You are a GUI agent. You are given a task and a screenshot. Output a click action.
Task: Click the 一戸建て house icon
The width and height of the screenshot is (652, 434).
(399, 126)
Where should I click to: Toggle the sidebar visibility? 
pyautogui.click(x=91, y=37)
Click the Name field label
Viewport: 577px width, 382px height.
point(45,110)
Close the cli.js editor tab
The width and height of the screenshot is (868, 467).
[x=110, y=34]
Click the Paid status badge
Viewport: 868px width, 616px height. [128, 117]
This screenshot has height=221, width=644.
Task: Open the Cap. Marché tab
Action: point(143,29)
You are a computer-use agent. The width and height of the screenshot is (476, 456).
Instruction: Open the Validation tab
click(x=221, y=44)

━━━━━━

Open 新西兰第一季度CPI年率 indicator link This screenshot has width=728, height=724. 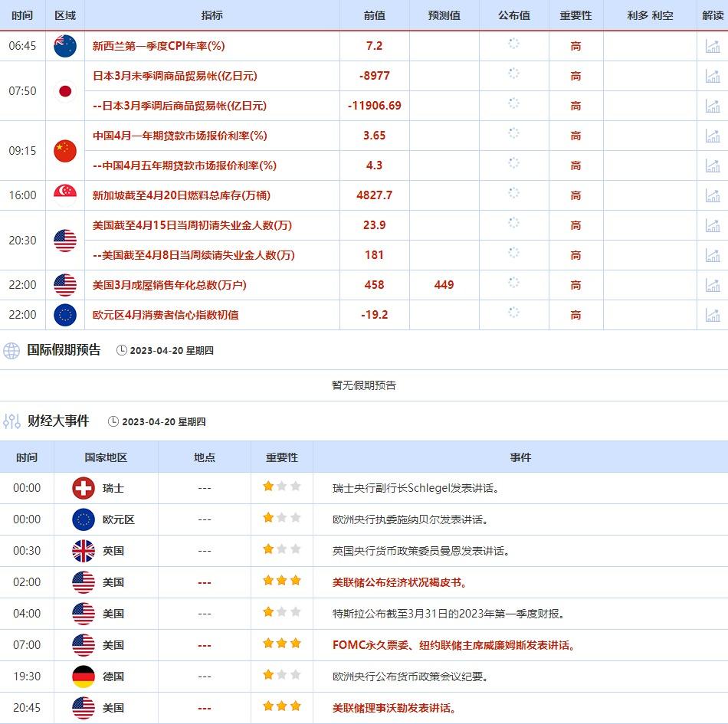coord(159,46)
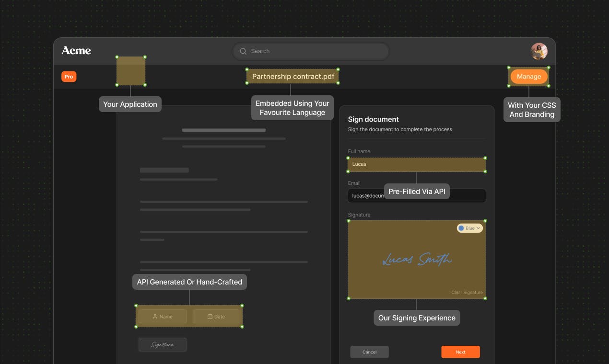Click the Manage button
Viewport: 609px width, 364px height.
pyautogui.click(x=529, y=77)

━━━━━━

Where a line of the records contains the word "agent", copy that line.

You are a GUI agent. You are given a task and a screenshot. Output a click action.
You are a computer-use agent. The width and height of the screenshot is (476, 456).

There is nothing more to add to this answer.